Semaines 2 et 3 : la côte ouest corse

De Calvi à Bonifacio, la façade ouest aligne un site majeur tous les quinze milles : Girolata et son champ de bouées, la réserve de Scandola (approche réglementée, mouillage interdit à l'intérieur), le golfe de Porto, Cargèse, Ajaccio pour l'avitaillement, le golfe du Valinco, Campomoro, Tizzano, puis les falaises de Bonifacio et les îles Lavezzi. Deux semaines permettent d'en profiter sans courir : des étapes de 15 à 25 milles et des journées entières au mouillage. Pour les règles propres à l'île — réserves, bouées, posidonie, régime du Libeccio — consultez notre guide La Corse en bateau. Pour le retour, deux options : remonter la même côte en trois longues étapes, ou rendre le bateau à Ajaccio si votre loueur propose l'aller simple.

Distances, rythme et budget réalistes

Sur trois semaines, les ordres de grandeur qui tiennent la route :

  • 350 à 450 milles au total, rarement plus de 30 milles un jour ordinaire ;
  • un jour sur trois sans naviguer du tout — c'est ce qui fait des vacances ;
  • des départs à 8 heures pour être mouillé avant la brise thermique de l'après-midi ;
  • trois jours de marge en fin de parcours pour attendre la fenêtre du retour.

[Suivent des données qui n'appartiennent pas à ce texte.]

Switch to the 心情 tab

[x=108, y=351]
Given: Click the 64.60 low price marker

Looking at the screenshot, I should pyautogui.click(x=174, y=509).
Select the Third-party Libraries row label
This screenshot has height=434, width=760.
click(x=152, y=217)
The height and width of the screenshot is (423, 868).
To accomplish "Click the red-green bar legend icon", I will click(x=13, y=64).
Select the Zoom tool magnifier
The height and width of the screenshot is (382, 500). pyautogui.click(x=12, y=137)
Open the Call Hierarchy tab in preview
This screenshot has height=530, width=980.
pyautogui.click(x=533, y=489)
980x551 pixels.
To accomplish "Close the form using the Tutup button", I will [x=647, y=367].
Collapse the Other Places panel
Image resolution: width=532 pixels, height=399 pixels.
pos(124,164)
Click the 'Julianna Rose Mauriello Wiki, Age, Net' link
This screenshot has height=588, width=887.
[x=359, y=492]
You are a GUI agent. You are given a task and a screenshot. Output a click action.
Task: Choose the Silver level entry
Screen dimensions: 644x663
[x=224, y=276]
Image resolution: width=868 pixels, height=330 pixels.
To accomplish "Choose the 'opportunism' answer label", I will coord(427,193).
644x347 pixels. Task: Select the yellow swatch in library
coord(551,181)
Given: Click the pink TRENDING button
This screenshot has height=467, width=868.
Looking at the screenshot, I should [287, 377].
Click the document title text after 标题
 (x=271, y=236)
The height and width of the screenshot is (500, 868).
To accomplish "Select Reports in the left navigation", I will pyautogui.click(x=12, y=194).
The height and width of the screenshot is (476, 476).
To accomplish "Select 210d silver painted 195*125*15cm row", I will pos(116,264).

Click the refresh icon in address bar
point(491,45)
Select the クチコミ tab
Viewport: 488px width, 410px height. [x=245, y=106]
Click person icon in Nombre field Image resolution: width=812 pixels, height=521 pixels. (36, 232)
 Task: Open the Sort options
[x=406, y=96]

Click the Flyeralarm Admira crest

Côté budget, une place pour 12 mètres coûte de 60 à 150 € la nuit en août selon le port, le mouillage restant gratuit hors zones à bouées. Pour objectiver le coût complet d'un été, poste par poste, utilisez notre calculateur de coût de possession.

Par où commencer

Tout se joue six mois avant le départ. Réservez la location ou vos escales clés dès l'hiver : Calvi, Ajaccio et Bonifacio affichent complet en août. Révisez les manœuvres de mouillage en conditions réelles, faites vérifier l'armement de sécurité, chargez cartographie électronique et guides nautiques à jour. Si le bateau n'est pas encore choisi, le support change l'expérience : un catamaran gagne au mouillage, un monocoque gagne pendant la traversée elle-même. Et si personne à bord n'a jamais fait de nuit en mer, embarquez un skipper pour l'aller : c'est le meilleur stage de formation qui existe.

Questions fréquentes

Quelle distance entre la Côte d'Azur et la Corse en bateau ?

Comptez 90 à 110 milles nautiques selon les ports de départ et d'arrivée, par exemple de Cavalaire à Calvi. À 6 nœuds, cela représente 16 à 18 heures de mer, généralement traitées de nuit. Une vedette rapide croisant à 20 nœuds effectue la traversée en 5 à 6 heures, mais reste tout autant tributaire de l'état de la mer.

Quelle expérience faut-il pour traverser vers la Corse ?

Il n'existe pas de seuil officiel, mais la traversée implique une nuit en mer, une veille organisée et la gestion d'une météo à 48 heures. Un chef de bord ayant déjà navigué de nuit et mouillé par 20 nœuds de vent est le minimum raisonnable. À défaut, embarquer un skipper professionnel pour l'aller transforme la traversée en formation accélérée.

Combien coûte un été de trois semaines en Méditerranée ?

En location, un voilier de 12 mètres se négocie de l'ordre de 4 000 à 7 000 € la semaine en août, moitié moins en juin. Ajoutez 2 000 à 4 000 € de frais de croisière sur trois semaines : ports, carburant, avitaillement. Avec votre propre bateau, les frais de croisière restent comparables ; ce sont les coûts fixes annuels qui dominent.